Retyped exactly and without pictures, the lines from the one with "The width and height of the screenshot is (1366, 768)." through the end of the listing must form the entire answer.
· · · · · · ·
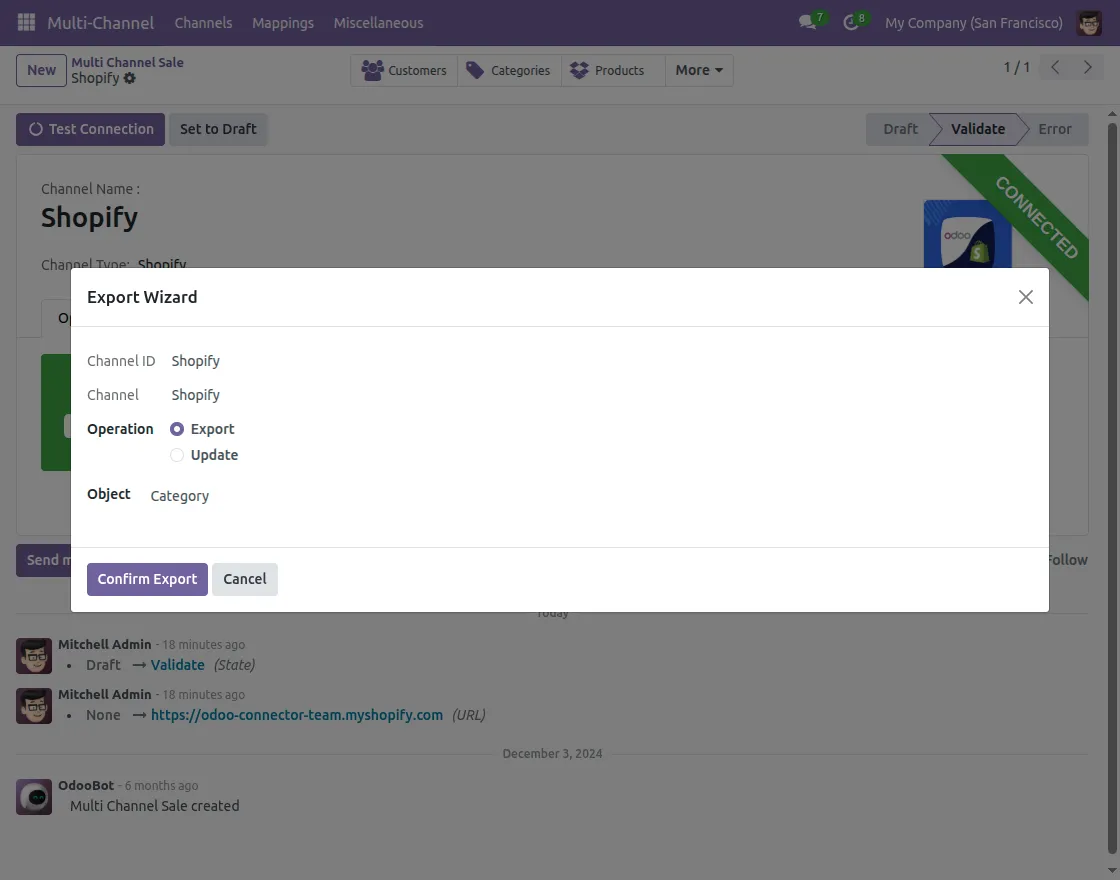The image size is (1120, 880).
Task: Go to previous record with left arrow
Action: (x=1054, y=67)
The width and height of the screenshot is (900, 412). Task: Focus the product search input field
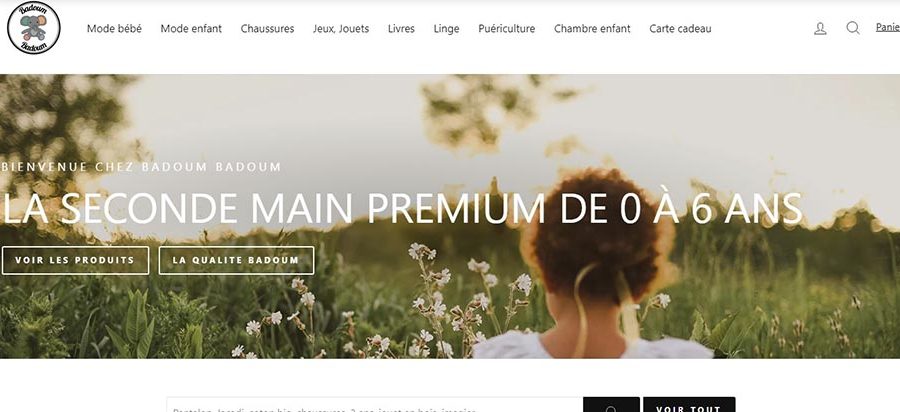(375, 405)
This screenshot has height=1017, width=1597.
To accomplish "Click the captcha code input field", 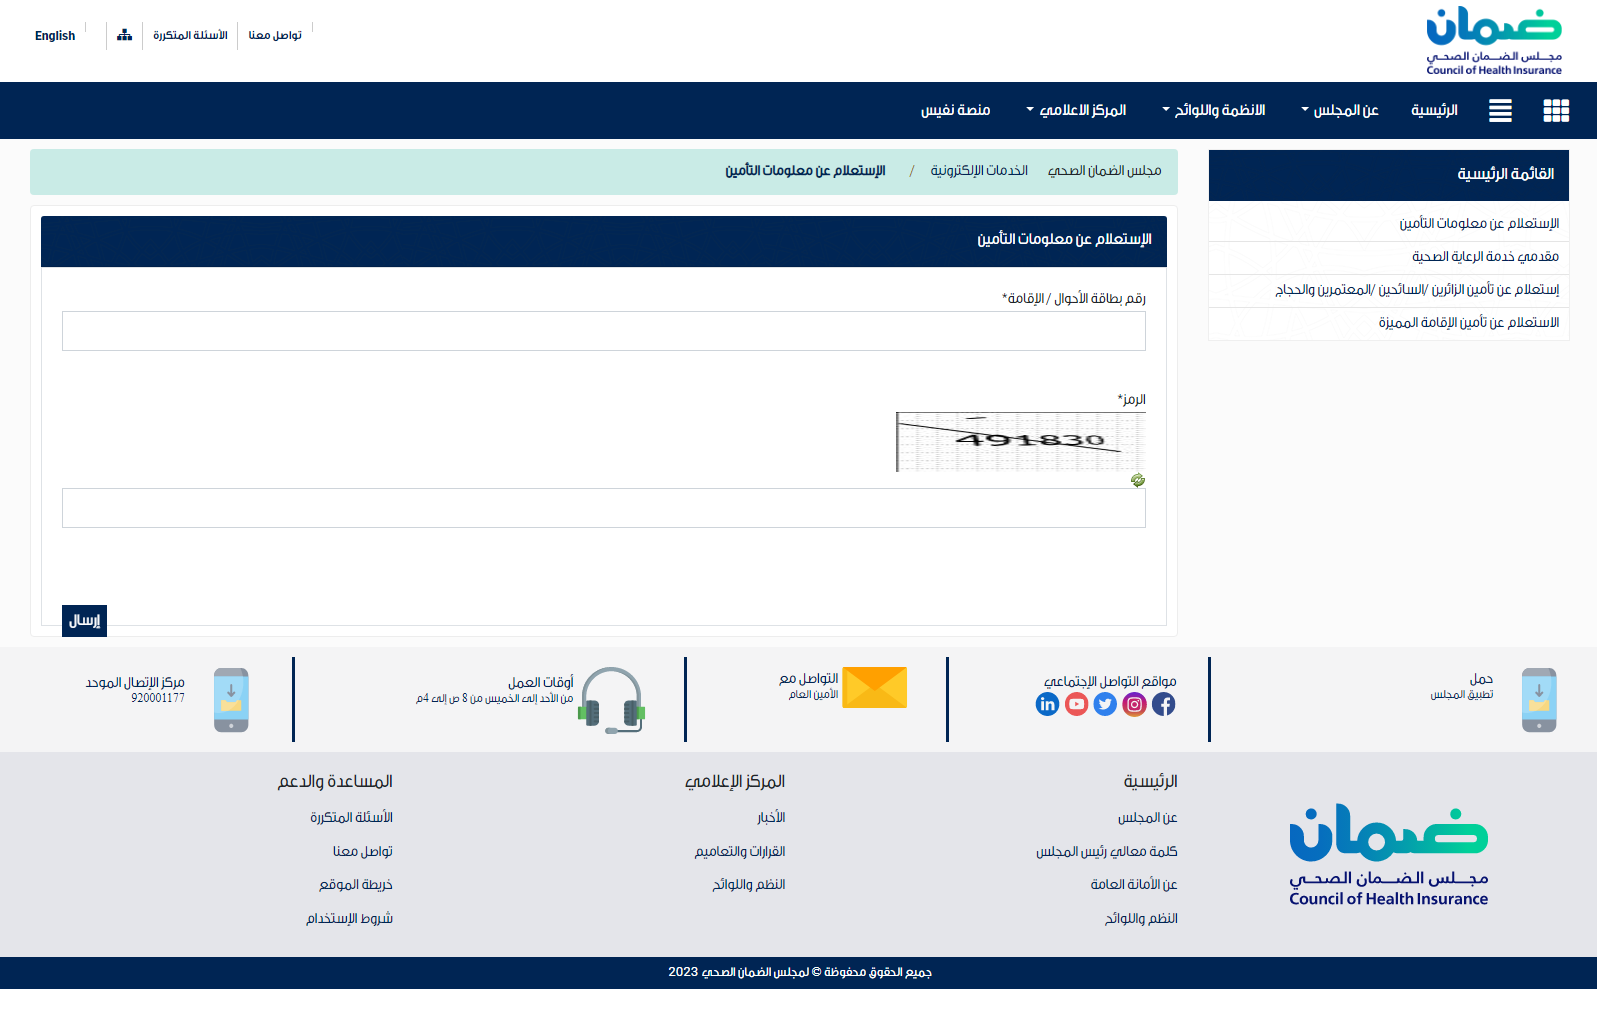I will point(603,508).
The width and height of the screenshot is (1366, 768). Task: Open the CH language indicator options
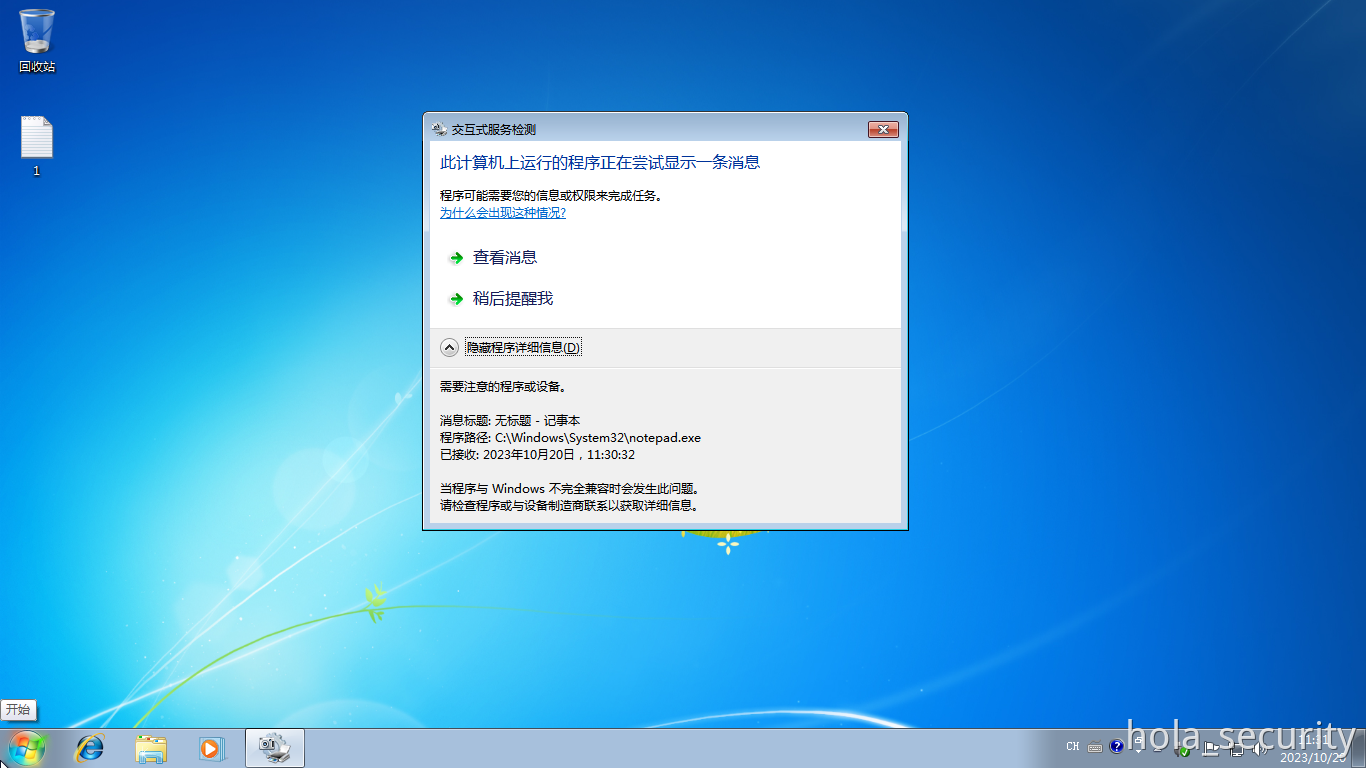pyautogui.click(x=1072, y=746)
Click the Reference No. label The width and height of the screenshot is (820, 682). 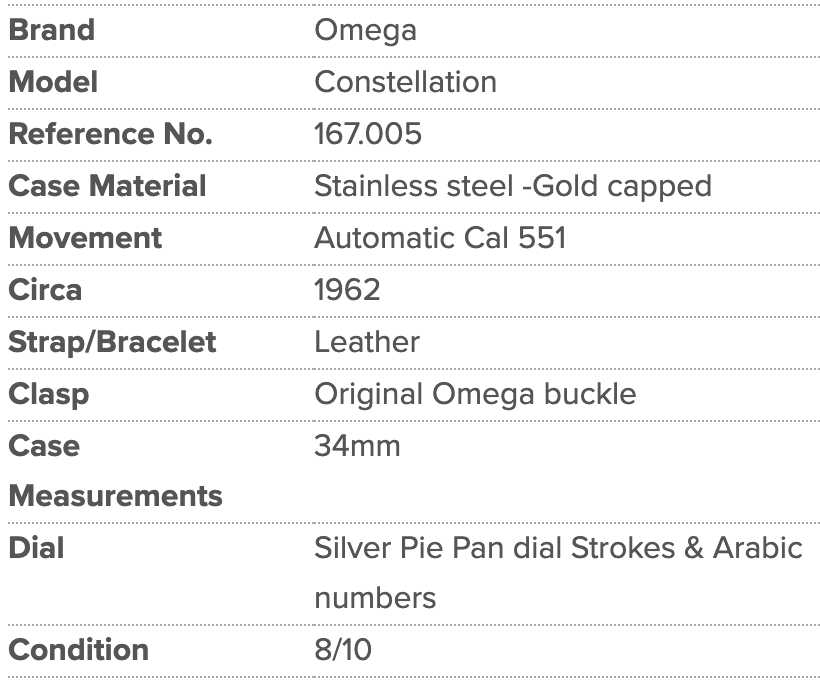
· · · · · · ·
• OUTPUT OF THE EXERCISE
The width and height of the screenshot is (1366, 768). Task: Open the CH language indicator options
pyautogui.click(x=1072, y=746)
Click the Reference No. label The width and height of the screenshot is (820, 682). 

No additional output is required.